* _PROBLEM_
State the number of lines in these records that include the word "computer", and add nothing to it.

* _RECORDS FOR PROCESSING_

....

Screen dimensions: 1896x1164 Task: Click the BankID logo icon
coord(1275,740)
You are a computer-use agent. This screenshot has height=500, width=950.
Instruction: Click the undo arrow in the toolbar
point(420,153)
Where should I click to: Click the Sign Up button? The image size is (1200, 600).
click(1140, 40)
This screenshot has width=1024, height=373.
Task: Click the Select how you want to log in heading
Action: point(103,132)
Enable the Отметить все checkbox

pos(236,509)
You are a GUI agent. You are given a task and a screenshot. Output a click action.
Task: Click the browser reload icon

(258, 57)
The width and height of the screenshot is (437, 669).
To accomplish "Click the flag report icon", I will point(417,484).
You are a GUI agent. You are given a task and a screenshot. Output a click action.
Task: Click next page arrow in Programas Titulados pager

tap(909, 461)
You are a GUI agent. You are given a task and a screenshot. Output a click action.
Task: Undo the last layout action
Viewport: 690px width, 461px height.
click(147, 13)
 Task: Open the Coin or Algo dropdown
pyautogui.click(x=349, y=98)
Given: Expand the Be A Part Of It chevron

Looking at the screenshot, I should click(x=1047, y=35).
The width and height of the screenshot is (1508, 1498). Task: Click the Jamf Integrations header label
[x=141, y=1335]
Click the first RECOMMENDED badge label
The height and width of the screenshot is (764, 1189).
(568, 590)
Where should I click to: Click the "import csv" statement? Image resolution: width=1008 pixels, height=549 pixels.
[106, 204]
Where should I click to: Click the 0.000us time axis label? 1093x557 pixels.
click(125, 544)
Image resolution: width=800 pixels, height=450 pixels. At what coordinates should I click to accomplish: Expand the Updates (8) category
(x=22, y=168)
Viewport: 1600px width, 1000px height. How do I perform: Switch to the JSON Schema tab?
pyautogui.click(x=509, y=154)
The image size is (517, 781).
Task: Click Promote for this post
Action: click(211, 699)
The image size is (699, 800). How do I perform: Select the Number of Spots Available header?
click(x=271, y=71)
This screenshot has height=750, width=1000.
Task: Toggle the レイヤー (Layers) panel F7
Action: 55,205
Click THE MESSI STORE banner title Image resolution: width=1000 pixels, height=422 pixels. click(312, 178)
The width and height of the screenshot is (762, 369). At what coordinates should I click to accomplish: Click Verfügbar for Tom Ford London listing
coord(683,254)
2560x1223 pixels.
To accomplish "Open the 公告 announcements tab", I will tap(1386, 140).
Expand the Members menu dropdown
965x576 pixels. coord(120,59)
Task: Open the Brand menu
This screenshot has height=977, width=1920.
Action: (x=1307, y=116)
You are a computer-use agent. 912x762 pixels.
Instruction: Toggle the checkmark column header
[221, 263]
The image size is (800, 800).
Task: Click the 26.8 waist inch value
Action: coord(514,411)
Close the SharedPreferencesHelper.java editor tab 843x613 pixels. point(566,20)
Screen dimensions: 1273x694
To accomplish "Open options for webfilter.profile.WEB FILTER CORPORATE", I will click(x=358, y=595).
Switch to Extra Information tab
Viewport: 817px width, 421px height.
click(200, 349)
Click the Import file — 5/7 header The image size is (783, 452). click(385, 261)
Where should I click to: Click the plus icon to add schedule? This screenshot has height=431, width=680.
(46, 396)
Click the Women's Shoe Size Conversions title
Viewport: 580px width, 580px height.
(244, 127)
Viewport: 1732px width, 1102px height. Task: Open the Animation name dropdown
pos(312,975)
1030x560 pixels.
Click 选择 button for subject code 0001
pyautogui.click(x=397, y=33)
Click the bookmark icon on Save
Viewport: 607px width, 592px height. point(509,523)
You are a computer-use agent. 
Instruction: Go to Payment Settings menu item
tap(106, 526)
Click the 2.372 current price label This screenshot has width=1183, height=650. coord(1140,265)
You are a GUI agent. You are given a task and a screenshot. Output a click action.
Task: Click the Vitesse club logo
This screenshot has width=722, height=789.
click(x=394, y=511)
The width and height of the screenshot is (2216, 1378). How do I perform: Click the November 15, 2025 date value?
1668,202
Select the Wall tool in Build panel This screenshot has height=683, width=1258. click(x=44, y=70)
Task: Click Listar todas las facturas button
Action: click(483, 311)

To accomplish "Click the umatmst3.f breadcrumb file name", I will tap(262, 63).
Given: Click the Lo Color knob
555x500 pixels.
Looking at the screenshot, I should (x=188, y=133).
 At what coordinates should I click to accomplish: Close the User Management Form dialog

....

* _WRITTEN SOLUTION_
3